Figure 13: Cadence Conformal causes DFT coverage loss in resettable/settable flop swapping ECO

While, in the ECO shown in Figure 14, GOF utilizes a direct approach of changing the flip-flop type from resettable to settable, resulting in the preservation of the scan chain and ensuring that DFT coverage remains unaffected.

Figure 14: Resettable flop swapped to settable type in ECO

One error is common in Cadence Conformal ECO, "Error: Duplicate fanout branch # for net 'IN#'"

The issue typically arises in a scenario where a flip-flop (REG1) has its Q output connected to the parent level, and the same output is also connected to the scan input (SI) pin of another flip-flop (REG2). When an ECO is performed on REG1, such as changing its type to a set-type flip-flop, this can cause an error to occur in Conformal ECO, potentially leading to the tool stopping its operation.

Figure 15: Cadence Conformal errors out in boundary wire changes

Design Ware Handling Bug

By default, Synopsys DC synthesis produces hierarchical modules when writing out Design Ware. However, when there are changes to the RTL, the instance names assigned to the Design Ware by DC may differ in a subsequent run. For example, suppose a design has three adder arithmetic elements named add_0, add_1, and add_2. After making RTL changes, a second synthesis may assign the three arithmetic elements with instance names add_1, add_3, and add_4. This means that the first adder takes the instance name of the third adder in the new synthesis.

In the Implementation Netlist, the first adder is referred to as add_0, and an ECO change has been made to it. However, during synthesis, the first adder has been renamed to add_1 in the Reference Netlist.

Figure 16: Design Ware instance names changed during synthesis

The optimal outcome of the ECO should be to insert a single inverter into the input of the add_0 module. However, Conformal exhibits poor performance in handling this type of ECO. When it meets the new instance (add_3), all gates are flattened and added as new ECO gates. Additionally, several new full adder cells are added as a result of the inverter gate.

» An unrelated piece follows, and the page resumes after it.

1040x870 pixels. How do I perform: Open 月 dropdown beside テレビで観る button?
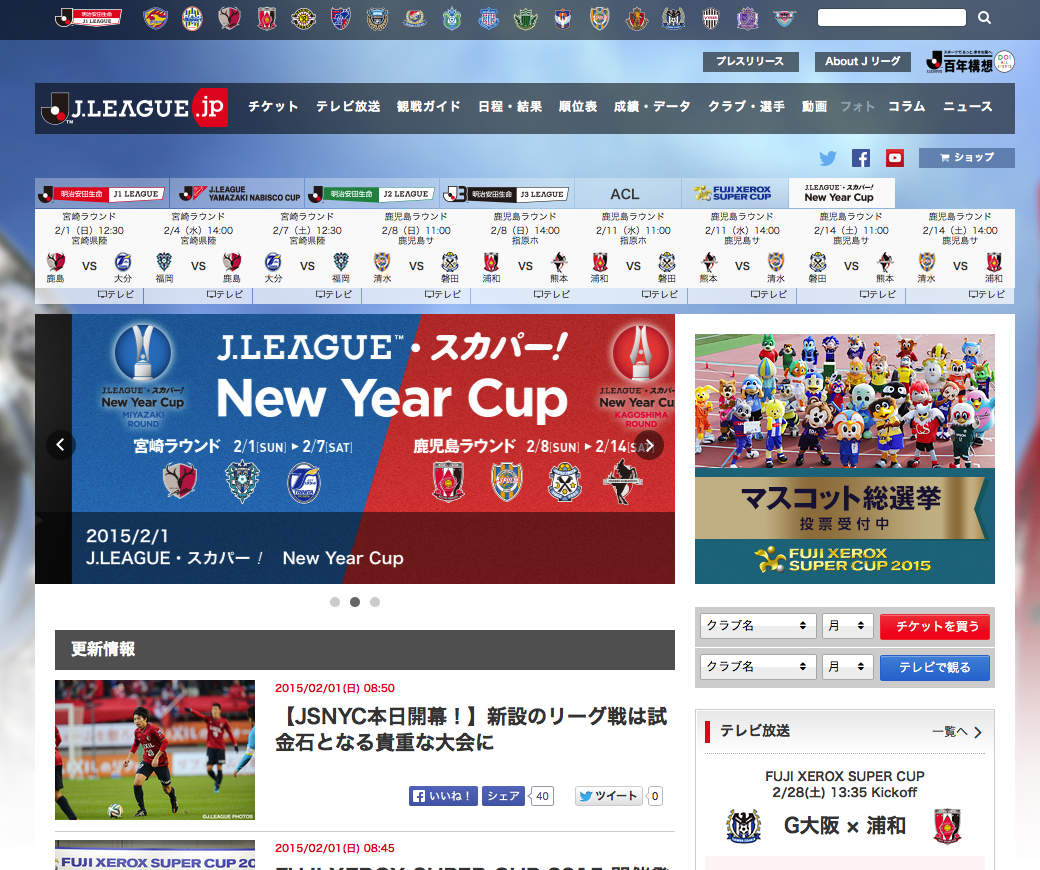pyautogui.click(x=847, y=667)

On the other hand, GOF remaps the Design Ware instances if the two netlists don't have a full instance mapping of the combinational modules, including Design Wares. As a result, GOF's final outcome is an ECO with a single inverter inserted, which is optimal.

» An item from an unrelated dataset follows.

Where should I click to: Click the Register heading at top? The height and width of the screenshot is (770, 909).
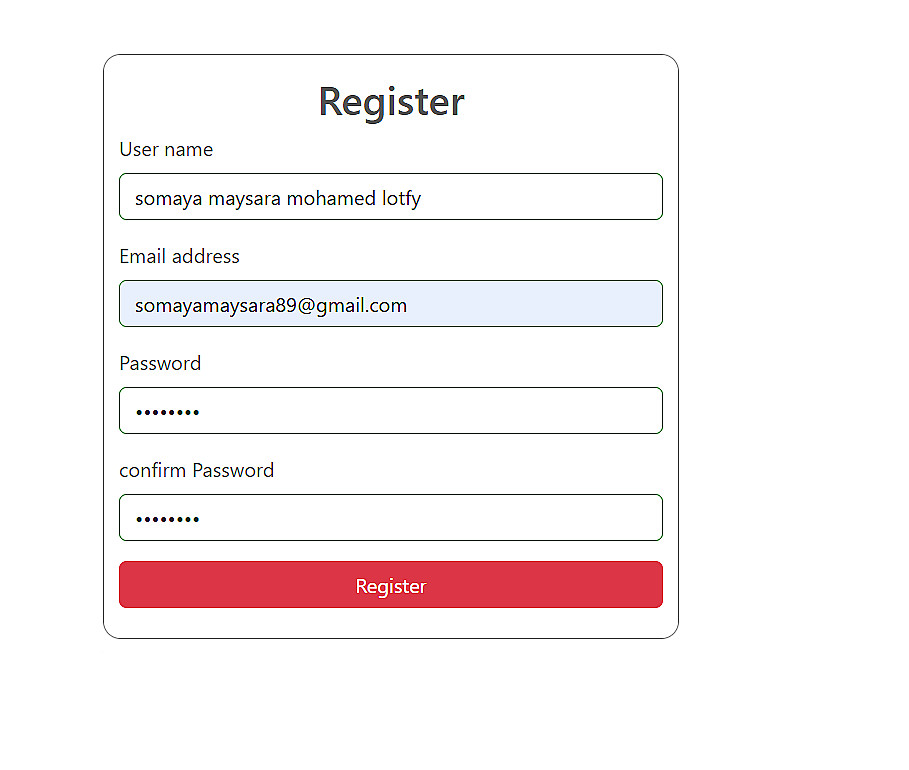coord(391,102)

Based on the comparison between Conformal and GOF for ECO cases, it appears that GOF is a more efficient and reliable tool for ECO implementation. The issues with Conformal, such as poor performance in dealing with certain ECOs and bugs that affect its stability and performance, suggest that GOF is a better option for designers looking to achieve smaller patch sizes and more stable ECO runs. Overall, it seems that GOF is the more effective tool for implementing ECOs when compared to Conformal.